A word-for-word copy of the line containing "Open the Workflow Runner sender dropdown" and every following line to the end of the data below is all the answer should hold.

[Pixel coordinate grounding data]
______
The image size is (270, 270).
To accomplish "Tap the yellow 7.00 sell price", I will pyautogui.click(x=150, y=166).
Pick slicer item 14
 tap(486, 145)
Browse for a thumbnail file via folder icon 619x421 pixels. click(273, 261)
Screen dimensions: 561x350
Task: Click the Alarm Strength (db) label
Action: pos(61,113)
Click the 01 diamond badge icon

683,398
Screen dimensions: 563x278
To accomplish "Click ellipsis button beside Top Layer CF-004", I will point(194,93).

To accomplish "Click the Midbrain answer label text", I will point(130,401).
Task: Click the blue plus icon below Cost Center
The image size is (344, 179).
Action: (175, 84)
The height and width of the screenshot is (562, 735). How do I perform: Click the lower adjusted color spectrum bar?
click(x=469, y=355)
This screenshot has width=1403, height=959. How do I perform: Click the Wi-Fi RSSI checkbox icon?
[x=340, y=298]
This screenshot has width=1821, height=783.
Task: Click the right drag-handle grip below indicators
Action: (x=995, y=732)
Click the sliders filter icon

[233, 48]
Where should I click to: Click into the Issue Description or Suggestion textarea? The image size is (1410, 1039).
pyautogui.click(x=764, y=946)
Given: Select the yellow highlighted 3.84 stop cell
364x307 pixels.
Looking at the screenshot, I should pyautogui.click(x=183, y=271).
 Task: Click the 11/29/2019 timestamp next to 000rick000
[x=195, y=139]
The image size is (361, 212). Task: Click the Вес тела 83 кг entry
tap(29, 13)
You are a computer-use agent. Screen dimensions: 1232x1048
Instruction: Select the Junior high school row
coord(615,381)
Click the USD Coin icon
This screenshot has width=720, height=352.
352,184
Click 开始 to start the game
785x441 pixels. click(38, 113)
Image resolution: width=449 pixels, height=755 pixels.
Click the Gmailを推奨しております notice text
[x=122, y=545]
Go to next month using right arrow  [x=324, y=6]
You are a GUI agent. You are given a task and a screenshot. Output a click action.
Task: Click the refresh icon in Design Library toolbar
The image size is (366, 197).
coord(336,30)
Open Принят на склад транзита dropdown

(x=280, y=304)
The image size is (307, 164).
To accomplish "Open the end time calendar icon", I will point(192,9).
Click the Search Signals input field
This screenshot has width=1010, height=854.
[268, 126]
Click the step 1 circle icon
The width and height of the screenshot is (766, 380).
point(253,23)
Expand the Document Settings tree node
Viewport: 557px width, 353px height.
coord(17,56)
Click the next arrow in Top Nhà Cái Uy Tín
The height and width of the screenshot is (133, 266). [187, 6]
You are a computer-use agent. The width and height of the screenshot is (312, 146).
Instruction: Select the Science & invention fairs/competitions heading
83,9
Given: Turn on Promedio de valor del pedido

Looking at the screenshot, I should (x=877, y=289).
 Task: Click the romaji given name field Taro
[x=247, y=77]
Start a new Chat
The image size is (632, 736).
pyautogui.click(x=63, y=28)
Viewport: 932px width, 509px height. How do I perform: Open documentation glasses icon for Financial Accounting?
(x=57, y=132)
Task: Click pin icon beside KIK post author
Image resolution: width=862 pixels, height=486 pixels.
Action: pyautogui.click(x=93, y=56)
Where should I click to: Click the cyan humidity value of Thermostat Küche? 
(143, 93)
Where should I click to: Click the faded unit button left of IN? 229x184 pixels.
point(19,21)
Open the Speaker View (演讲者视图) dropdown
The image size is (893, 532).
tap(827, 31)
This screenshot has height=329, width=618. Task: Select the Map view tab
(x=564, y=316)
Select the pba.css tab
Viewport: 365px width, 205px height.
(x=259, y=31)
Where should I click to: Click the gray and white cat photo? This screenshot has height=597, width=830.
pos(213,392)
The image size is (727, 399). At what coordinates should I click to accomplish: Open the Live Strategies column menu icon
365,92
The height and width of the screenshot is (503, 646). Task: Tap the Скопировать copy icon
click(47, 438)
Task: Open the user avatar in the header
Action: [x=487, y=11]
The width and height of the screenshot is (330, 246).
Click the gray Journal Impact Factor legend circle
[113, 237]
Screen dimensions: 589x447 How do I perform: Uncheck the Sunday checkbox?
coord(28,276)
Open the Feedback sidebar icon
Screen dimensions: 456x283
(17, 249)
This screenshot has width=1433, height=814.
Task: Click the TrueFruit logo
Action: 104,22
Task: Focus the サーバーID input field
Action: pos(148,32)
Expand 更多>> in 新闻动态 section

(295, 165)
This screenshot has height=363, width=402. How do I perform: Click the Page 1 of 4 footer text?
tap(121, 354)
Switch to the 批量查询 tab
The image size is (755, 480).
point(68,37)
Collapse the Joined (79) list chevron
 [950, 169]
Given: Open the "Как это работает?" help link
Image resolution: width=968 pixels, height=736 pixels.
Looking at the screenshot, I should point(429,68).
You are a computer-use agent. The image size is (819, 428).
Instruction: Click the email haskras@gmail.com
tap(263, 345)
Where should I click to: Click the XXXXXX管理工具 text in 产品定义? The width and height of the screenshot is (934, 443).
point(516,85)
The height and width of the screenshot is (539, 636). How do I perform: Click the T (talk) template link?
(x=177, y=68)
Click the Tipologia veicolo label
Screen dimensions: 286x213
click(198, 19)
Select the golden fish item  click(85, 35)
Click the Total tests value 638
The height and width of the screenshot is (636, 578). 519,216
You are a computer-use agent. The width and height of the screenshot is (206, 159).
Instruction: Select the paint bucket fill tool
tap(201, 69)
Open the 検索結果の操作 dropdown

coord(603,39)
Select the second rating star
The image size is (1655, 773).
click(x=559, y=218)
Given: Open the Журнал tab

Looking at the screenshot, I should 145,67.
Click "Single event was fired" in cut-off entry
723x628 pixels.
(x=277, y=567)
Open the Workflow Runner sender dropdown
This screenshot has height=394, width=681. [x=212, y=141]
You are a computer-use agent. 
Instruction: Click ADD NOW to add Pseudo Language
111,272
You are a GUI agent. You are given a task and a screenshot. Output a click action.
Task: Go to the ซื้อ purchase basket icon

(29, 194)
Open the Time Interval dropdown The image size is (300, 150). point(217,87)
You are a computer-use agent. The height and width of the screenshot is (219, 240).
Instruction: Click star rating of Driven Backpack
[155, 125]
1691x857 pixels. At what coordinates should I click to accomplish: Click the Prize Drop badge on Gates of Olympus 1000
______
» **Written reply**
Open the Workflow Runner sender dropdown
This screenshot has height=394, width=681. [x=212, y=141]
You are a computer-use agent. 
Instruction: Click ADD NOW to add Pseudo Language
111,272
You are a GUI agent. You are given a task and a screenshot. Output a click action.
Task: Go to the ซื้อ purchase basket icon

(29, 194)
Open the Time Interval dropdown The image size is (300, 150). point(217,87)
You are a computer-use agent. The height and width of the screenshot is (219, 240).
Instruction: Click star rating of Driven Backpack
[155, 125]
1691x857 pixels. At what coordinates should I click to accomplish: Click the Prize Drop badge on Gates of Olympus 1000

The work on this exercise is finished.